(Items from a data source)

Content starts

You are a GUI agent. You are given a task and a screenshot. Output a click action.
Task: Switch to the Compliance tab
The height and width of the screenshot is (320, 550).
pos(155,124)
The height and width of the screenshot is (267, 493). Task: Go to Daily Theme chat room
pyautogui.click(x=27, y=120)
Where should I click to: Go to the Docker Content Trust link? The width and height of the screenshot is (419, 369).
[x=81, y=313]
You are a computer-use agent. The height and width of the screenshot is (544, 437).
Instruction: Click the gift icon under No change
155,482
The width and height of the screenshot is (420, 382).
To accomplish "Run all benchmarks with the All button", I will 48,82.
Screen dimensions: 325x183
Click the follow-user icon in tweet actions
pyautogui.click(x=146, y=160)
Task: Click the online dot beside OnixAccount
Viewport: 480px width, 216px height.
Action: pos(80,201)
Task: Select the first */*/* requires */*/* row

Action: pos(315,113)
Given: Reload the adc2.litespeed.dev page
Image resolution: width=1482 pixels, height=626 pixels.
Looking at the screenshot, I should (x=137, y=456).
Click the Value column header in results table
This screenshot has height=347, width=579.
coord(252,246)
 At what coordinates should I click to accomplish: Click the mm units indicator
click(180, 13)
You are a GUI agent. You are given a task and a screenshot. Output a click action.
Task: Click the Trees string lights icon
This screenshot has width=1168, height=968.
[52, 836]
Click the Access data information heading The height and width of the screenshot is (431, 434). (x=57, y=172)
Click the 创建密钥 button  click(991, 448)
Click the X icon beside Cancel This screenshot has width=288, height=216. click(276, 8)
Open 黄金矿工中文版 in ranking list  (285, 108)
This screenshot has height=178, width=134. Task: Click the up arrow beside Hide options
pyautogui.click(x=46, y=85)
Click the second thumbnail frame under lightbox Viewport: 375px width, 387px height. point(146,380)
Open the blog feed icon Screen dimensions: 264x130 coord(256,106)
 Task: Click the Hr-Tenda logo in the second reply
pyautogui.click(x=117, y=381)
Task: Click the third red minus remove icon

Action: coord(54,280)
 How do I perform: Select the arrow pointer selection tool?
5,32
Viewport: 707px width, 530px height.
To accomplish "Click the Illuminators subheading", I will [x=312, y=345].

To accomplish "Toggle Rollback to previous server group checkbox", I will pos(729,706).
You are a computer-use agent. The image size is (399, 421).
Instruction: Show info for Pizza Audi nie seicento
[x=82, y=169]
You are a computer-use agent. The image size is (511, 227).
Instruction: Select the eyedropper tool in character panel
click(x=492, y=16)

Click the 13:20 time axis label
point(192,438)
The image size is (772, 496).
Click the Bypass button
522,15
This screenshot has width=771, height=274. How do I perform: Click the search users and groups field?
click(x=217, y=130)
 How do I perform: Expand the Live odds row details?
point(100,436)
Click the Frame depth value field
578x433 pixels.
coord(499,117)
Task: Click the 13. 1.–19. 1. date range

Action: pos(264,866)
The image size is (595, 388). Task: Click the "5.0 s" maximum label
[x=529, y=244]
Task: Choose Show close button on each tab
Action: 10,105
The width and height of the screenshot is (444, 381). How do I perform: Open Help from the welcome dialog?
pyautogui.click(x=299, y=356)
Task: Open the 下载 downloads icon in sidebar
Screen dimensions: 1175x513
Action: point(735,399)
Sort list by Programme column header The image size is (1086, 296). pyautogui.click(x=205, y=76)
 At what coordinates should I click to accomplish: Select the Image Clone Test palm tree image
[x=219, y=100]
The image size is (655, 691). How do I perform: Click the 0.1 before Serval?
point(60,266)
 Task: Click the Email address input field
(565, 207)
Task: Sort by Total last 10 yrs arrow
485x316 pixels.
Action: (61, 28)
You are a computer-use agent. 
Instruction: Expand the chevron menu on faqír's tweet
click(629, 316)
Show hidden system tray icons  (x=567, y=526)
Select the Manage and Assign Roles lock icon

Content ends

**PROBLEM TO SOLVE**
All lines above with the word "agent" need to be reported.

**SOLUTION BELOW**
You are a GUI agent. You are given a task and a screenshot. Output a click action.
You are a computer-use agent. The height and width of the screenshot is (544, 437).
You are a GUI agent. You are given a task and a screenshot. Output a click action.
You are a computer-use agent. The image size is (399, 421).
You are a computer-use agent. The image size is (511, 227).
You are a computer-use agent. 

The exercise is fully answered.